院内感染に罹患するリスクは集中治療室で著しく高く、患者の約30%が少なくとも1回は、罹患率と死亡率の高い院内感染を経験しています。また、米国では、毎年約200万人の患者が院内感染に罹患しており、このうち推定90,000人が死亡しているといわれています。
多くの異なる細菌ウイルス、真菌、寄生虫が院内感染を引き起こす可能性があることから、臨床医および研究者は、適切な感染対策を実施する必要があります。
不適切に処置された血圧計カフ
医療従事者が感染拡大に関与する可能性は高いのですが、その他にも、環境またはモニター、血圧計カフ、止血帯などの不適切に処置された器材から多剤耐性菌が移る可能性があります。
日本の病院において、綿棒およびガーゼで拭き取り法による汚染状態を確認する調査では、検査された血圧計カフに31.4%のMRSA(メチシリン耐性黄色ブドウ球菌)が検出されています。
このように、血圧計カフには、かなり多くの細菌の定着が確認されています。汚染されていたカフが観察されたのは、傷病者、内科、産婦人科、手術、内科、集中治療室となり、コアグラーゼ陰性ブドウ球菌や肺炎桿菌などが検出されています。
血圧計の感染対策
感染症の拡大防止のために、血圧計本体ならびにカフの清拭・消毒は留意すべき事項で、詳細は、血圧計付属の取扱説明書を参照のうえ実施することが基本となっています。
感染対策のためには、1人の患者へ専用のカフを使用する場合があります。また、ディスポーザブルカフのように単回使用のカフですと、より安心して使用することができます。
患者が使用したカフを他の患者へ使用する前に、その都度洗浄化する方法がありますが、一般的に血圧計のカフは、粘膜と接触しないため「ノンクリティカル器材」に分類されていることから、低水準消毒(ただしウイルスへは一般に無効)やアルコールを用いた清拭が有効とされています。(新型コロナウイルスに関してはアルコール清拭が望まれます)
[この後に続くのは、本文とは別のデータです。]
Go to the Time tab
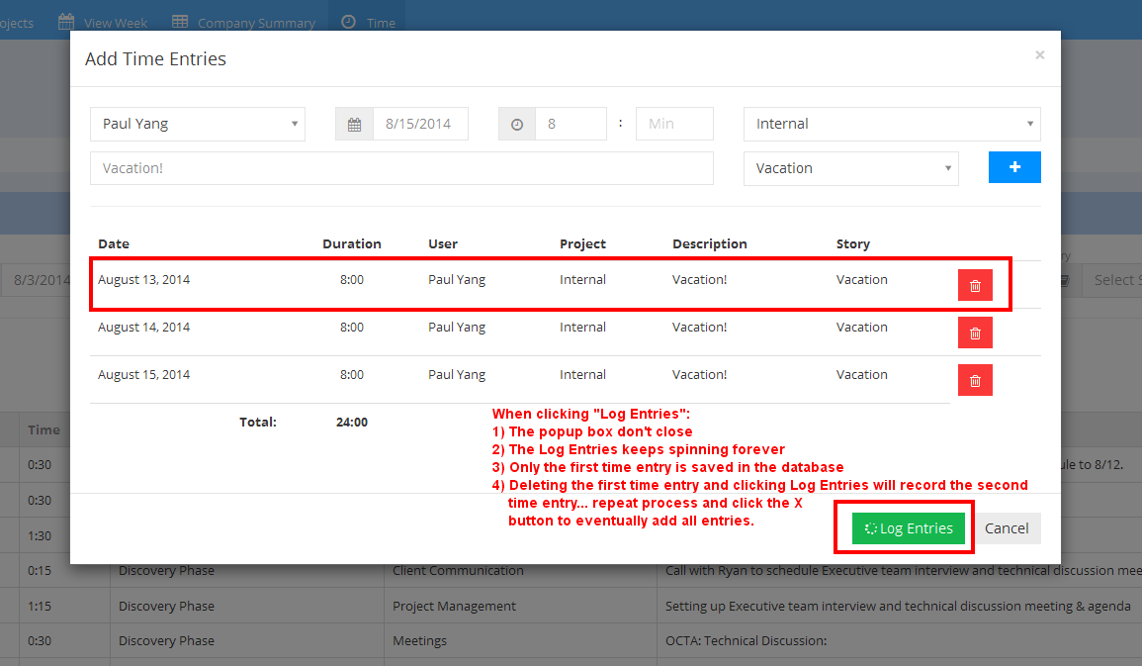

また、消毒をして後、測定をする際には、消毒薬が完全に乾いたことを確認し、使用することに注意しましょう。
まとめ
院内感染の罹患に血圧計のカフが大きく関係していたことは、大きく報じられることはないのですが、一般外来や入院病棟などで広く使用される血圧計は、それだけのリスクにさらされていることになります。感染対策をきっちりとし、感染拡大にならないよう心がけましょう。